PAC settings include home health agencies, skilled nursing facilities (SNFs), in-patient rehabilitation facilities (IRFs) and long-term care hospitals (LTCHs). The Medicare fee-for-service (FFS) program spent $57 billion on those services in 2019, with each PAC setting currently under its own payment system, despite often sharing several commonalities.
“Each of the four PAC settings has its own statutory payment system for paying providers for the care they deliver to Medicare FFS patients,” the RTI wrote in the 106-page draft. “As a result, Medicare payments for patients with similar characteristics treated in different PAC settings can vary for reasons independent of patient need.”

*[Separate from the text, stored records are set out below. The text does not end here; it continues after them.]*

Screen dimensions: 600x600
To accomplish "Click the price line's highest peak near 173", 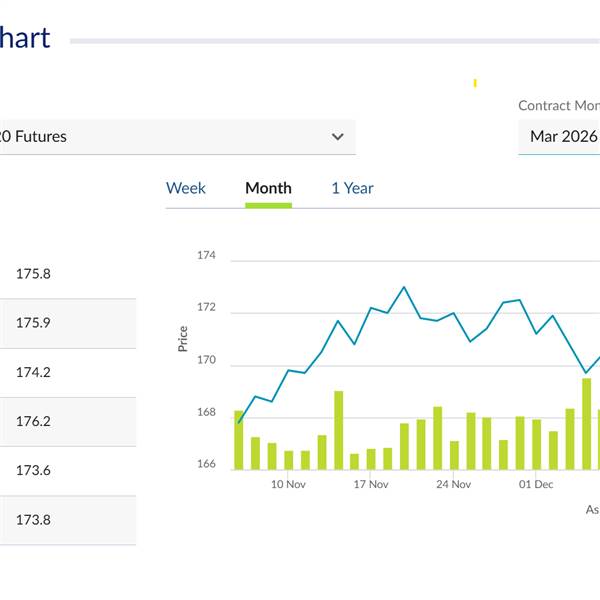I will pos(404,287).
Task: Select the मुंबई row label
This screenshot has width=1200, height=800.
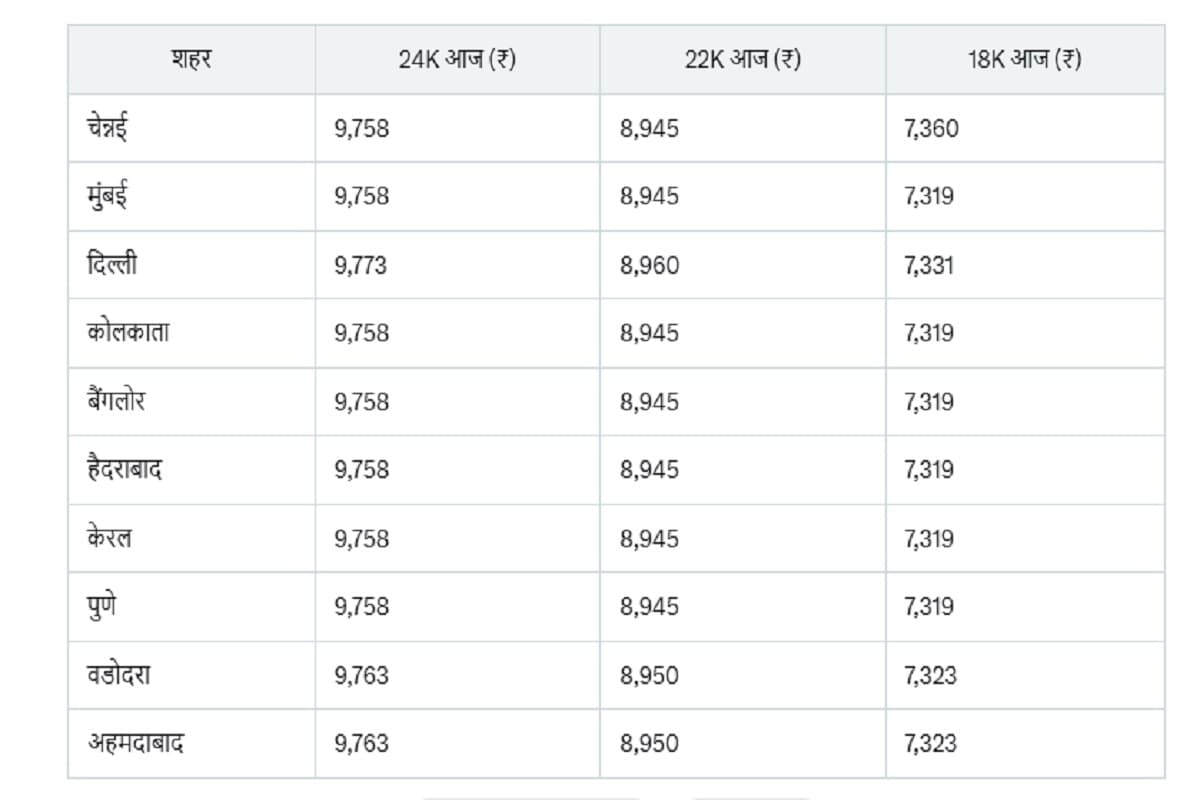Action: (x=107, y=196)
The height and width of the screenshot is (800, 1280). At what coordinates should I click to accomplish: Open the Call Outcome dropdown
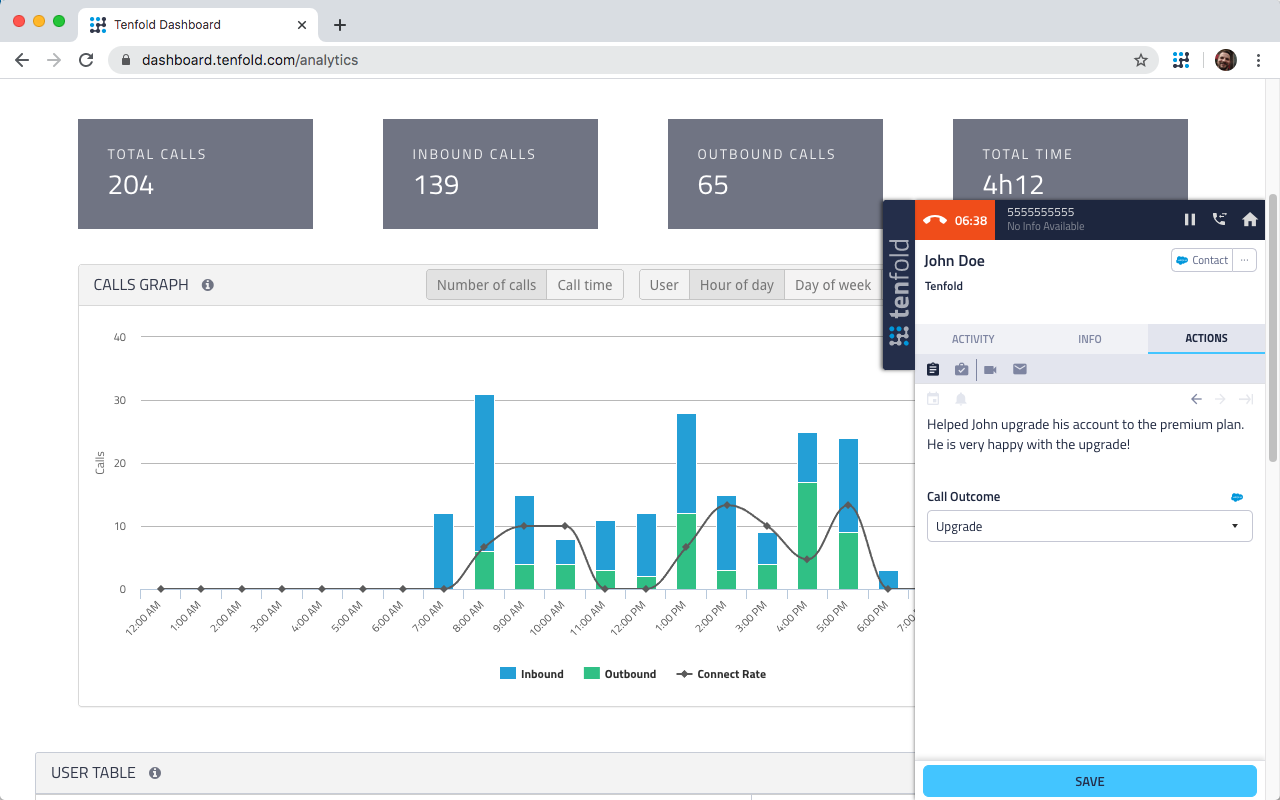[x=1089, y=526]
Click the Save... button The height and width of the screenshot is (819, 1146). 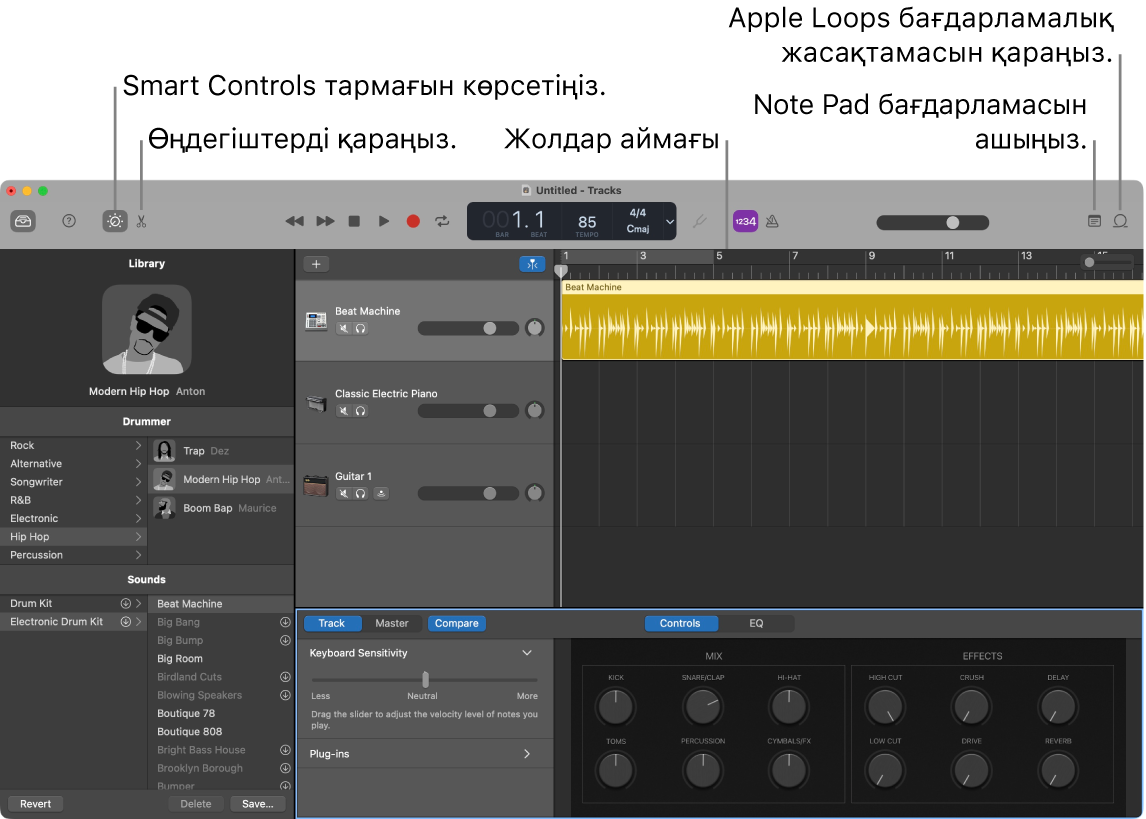tap(256, 803)
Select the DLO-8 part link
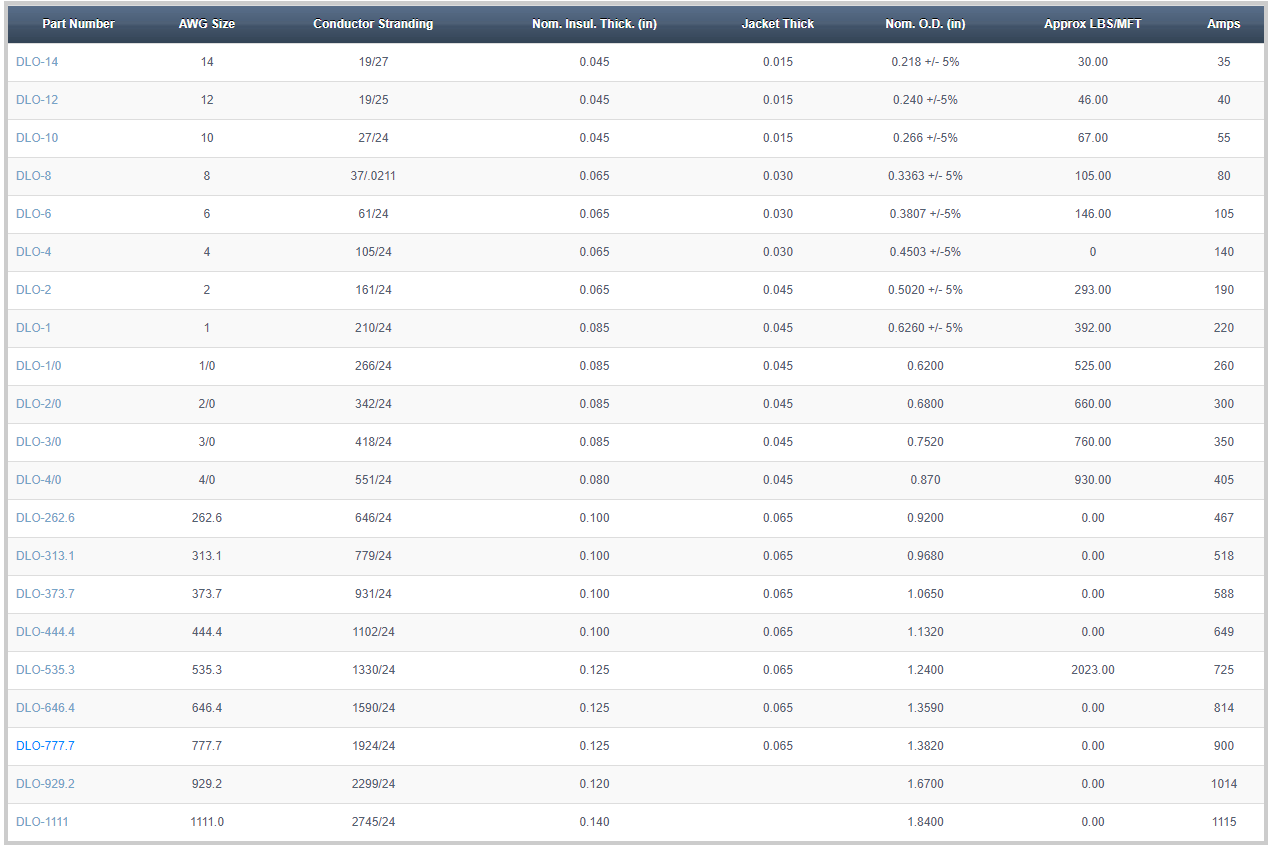Image resolution: width=1273 pixels, height=848 pixels. pyautogui.click(x=34, y=176)
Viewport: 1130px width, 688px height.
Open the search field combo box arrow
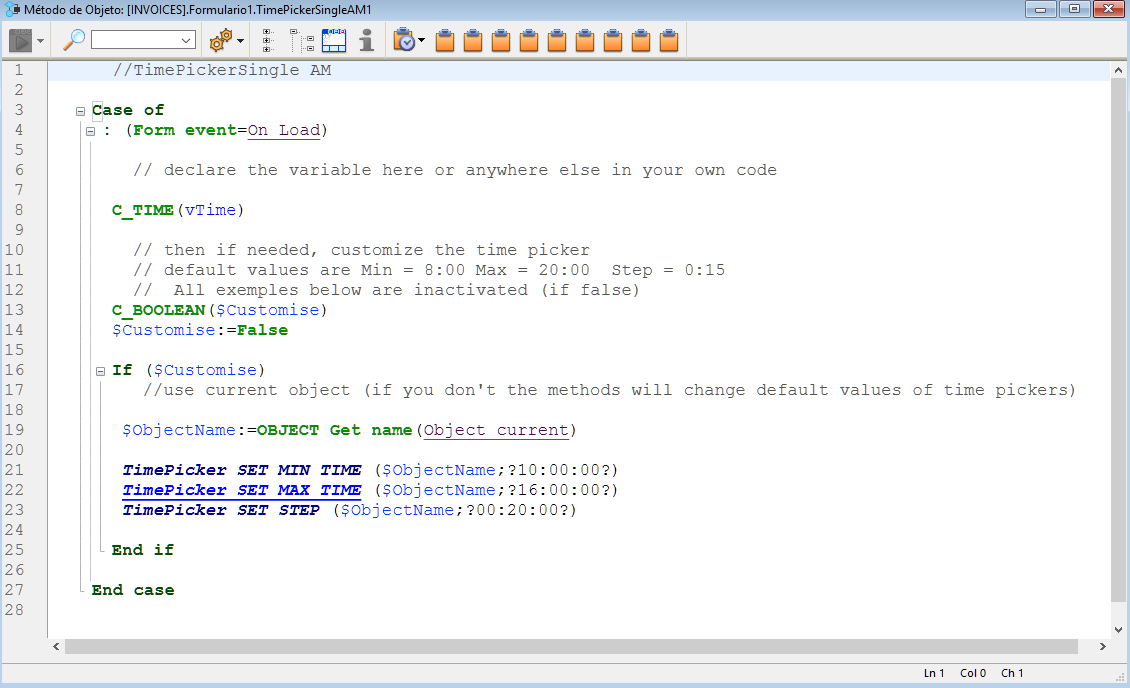(x=187, y=41)
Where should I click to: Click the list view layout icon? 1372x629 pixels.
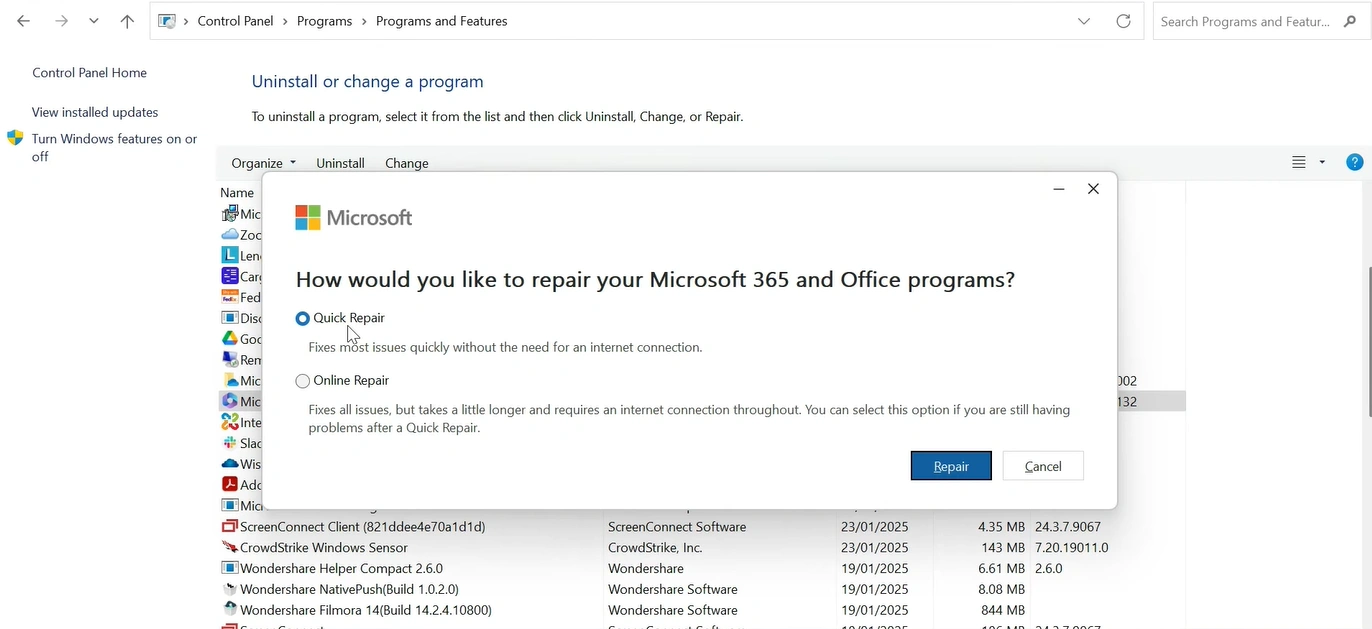(x=1298, y=162)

Broadly, the RTI draft bases payment on several key factors relevant to Medicare beneficiary needs and costs of care. These include:
– 32 distinct clinical condition groups, or Unified PAC Clinical Groups (UPCG), representing the patient’s primary reason for PAC
– Subgroups within each UPCG differentiating patients’ needs on the basis of clinical characteristics and relative costliness, with examples being “prior acute stay” and mobility function
– Co-morbidity scoring, or a measure of “how clinically complex” each patient is
– PAC setting types
– Location, specifically whether providers are located in rural areas
The American Hospital Association (AHA) is among the health care groups that have come out swinging against the unified PAC payment model draft.
Among its flaws, AHA says the draft lacks a workable risk-adjustment approach and is missing reforms outlined by CMS.
“Importantly, the draft model lacks a comprehensive and reliable risk adjustment approach, which endangers access to care — particularly for the most critically ill patients,” AHA Executive Vice President Stacy Hughes said in a statement. “It also fails to reflect both the significant reforms that CMS itself has made to the existing PAC payment systems, as well as the fundamental and long-lasting delivery system changes created by the COVID-19 pandemic.”
RTI’s draft is based on pre-pandemic data.
Because of that, AHA points out that the draft design is largely based on “out-of-date patient utilization patterns and patient care protocols.”
“Additionally, the draft model identifies patients’ clinical characteristics using inconsistent definitions and guidelines,” Hughes noted.
Even CMS and ASPE acknowledge their draft model still needs significant work.
“Although we believe that the clinical concepts and analytic approach upon which the prototype is based are sound, it will be important to understand the implications for costs of care of COVID-19 and the revised payment systems, and to recalibrate the payment weights accordingly,” they said in their report to Congress.
Other factors like unified cost-sharing rules and the value-based purchasing (VBP) program will need to be considered too, according to CMS, ASPE and RTI.
“The agencies should go back to the drawing board to create a solution that both reflects the current health care delivery system and ensures access to care for all Medicare PAC patients,” said Hughes.